One of my refrains when I was a kid was that I wished I'd been born a boy.  I don't remember why until puberty when I really, really wished I was a boy and could avoid all these feminine mysteries.

I've never been feminine.  I think I've always been a girl, though.  Or I've gotten used to it.  At 12, I might have gladly switched.  Now, I don't care much for the flesh suit I live in, but it would feel strange to trade it for a different one.

It's why I hate the, "all women are beautiful," stuff.  No.  I think it's perfectly healthy to have a grip on my limitations, as well as to recognise I have no obligation to be beautiful.  I have an obligation to be who I am comfortable being.  I don't feel limited by my lack of desire to wear a bikini any more than being glad I don't have children.  That’s not what I want to do.

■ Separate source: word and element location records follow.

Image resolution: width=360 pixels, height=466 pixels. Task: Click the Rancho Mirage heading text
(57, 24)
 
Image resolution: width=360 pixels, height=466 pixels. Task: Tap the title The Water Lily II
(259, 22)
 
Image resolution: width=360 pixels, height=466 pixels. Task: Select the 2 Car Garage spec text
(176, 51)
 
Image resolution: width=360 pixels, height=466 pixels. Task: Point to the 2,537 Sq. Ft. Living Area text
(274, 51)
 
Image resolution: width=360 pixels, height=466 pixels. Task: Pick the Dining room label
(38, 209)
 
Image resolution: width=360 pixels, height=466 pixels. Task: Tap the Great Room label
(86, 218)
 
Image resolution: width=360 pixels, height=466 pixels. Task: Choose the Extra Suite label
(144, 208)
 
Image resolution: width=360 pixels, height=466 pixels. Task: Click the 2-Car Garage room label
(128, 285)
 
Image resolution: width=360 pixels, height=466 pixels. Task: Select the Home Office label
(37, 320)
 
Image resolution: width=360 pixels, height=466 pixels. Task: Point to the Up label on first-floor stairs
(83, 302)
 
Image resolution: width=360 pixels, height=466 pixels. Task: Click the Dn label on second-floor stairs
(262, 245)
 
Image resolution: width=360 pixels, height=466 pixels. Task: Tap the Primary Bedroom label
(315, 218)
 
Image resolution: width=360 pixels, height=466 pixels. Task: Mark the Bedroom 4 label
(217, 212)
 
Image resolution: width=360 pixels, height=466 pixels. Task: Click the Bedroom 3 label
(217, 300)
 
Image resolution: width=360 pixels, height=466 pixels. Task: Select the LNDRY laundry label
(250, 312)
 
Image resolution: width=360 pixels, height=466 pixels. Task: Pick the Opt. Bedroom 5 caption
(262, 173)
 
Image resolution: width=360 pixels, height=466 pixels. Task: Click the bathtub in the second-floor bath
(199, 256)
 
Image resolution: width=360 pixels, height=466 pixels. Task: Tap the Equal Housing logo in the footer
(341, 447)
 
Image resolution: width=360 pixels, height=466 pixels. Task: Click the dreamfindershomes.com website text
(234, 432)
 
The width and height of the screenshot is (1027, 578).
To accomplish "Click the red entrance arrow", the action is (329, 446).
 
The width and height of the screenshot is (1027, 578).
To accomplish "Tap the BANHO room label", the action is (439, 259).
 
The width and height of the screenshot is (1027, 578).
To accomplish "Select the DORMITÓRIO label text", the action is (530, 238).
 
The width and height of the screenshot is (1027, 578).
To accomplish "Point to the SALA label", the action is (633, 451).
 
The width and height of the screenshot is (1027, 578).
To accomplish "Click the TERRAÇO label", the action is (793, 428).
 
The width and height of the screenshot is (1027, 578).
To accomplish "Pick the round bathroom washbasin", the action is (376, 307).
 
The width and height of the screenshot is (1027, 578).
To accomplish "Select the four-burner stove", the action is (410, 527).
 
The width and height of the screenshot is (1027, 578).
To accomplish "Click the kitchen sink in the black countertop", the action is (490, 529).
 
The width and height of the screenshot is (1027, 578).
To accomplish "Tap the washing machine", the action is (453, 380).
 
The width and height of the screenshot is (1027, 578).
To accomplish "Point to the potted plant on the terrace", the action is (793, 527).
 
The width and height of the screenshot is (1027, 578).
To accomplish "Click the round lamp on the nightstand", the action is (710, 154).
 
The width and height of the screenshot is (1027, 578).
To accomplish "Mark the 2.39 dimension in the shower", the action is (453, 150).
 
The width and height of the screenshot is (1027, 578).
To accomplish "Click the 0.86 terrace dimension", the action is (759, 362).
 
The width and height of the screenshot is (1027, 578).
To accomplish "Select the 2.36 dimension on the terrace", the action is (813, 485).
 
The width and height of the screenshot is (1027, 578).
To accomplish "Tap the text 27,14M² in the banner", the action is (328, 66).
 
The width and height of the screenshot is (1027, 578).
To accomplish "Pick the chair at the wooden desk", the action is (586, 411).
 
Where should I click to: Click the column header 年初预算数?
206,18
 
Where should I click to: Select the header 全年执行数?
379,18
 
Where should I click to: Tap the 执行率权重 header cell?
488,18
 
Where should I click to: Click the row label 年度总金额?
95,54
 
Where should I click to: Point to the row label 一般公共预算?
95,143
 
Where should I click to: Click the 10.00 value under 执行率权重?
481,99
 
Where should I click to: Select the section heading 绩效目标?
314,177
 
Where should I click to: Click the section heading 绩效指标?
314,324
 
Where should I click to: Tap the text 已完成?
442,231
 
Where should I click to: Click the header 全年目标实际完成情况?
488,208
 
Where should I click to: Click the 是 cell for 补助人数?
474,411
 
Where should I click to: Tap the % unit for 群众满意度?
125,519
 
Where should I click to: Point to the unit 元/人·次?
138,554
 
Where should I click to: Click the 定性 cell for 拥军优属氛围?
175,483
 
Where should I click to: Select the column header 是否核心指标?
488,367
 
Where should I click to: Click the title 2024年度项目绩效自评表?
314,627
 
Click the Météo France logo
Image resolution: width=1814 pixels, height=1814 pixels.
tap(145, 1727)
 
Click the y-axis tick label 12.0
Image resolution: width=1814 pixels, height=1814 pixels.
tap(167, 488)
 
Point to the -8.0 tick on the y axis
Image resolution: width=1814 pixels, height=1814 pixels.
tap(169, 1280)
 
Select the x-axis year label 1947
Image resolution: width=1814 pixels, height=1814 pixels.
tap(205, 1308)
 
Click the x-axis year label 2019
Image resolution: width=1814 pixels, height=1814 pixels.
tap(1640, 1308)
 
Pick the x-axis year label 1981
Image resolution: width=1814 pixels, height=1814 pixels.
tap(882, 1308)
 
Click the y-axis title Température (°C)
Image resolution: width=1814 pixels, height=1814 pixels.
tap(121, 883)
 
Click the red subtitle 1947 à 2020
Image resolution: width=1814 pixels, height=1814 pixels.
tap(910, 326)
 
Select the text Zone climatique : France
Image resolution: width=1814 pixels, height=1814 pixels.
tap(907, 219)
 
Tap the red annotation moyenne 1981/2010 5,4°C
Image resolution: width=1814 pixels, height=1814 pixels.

I guess those, "to have a bikini body, put a bikini on your body," things are intended for people who would wear one, but, and to say, "no, the but is in your mind, do what you want."  And what I want is to not wear one, or heels, or dresses, but I resent a little bit that femininity and being female are supposed to be the same thing,  as though I'm supposed to want any of those things inherently.

I think I've spent too much time in the last decade trying to pay attention to expectations that, now that I notice them, I think they'really supposed to apply to me, rather than to someone who has been absorbing exterior information about who they're supposed to be for years.